* _SOURCE DATA_:
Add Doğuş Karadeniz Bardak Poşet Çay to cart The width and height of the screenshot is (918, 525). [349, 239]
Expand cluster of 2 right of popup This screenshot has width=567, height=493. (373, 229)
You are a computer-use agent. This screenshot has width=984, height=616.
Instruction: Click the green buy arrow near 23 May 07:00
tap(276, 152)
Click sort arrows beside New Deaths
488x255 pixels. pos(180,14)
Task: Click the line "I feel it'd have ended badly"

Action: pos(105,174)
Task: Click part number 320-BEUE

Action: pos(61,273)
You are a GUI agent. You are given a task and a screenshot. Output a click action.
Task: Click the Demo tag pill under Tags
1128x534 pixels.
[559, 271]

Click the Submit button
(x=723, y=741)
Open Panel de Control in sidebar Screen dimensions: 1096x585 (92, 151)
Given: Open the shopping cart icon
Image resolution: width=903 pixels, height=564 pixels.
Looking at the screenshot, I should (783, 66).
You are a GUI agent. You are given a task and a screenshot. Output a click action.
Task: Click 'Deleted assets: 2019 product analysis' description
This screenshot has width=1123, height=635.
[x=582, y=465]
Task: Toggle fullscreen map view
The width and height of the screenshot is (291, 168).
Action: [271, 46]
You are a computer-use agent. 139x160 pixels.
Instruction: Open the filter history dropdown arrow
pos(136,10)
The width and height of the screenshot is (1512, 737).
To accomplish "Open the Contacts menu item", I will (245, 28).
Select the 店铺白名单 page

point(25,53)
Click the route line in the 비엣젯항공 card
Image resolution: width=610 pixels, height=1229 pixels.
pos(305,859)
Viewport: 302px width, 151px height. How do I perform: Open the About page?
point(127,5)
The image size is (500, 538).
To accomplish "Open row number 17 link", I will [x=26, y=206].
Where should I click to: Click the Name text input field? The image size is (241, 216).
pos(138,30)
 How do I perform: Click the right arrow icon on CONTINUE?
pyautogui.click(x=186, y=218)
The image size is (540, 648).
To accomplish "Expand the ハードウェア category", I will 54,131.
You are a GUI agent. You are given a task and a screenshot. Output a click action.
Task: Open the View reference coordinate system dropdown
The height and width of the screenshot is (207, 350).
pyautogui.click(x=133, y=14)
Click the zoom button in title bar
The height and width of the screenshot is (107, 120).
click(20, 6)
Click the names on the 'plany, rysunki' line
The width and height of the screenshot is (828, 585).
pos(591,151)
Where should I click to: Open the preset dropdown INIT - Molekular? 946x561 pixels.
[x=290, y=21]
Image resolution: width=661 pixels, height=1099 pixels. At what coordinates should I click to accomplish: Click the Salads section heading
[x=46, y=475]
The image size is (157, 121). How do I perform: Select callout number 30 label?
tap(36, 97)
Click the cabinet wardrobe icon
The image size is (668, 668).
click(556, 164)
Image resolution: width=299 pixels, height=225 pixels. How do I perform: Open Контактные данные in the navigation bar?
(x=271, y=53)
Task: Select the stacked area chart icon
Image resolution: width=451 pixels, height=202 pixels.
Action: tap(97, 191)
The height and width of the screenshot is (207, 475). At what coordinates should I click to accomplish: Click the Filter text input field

* _WORK REQUEST_: What lines in the data include the string "Expand"? Copy each one.

* _RESPONSE TO THE EXERCISE_:
Expand cluster of 2 right of popup This screenshot has width=567, height=493. (373, 229)
To accomplish "Expand the ハードウェア category", I will 54,131.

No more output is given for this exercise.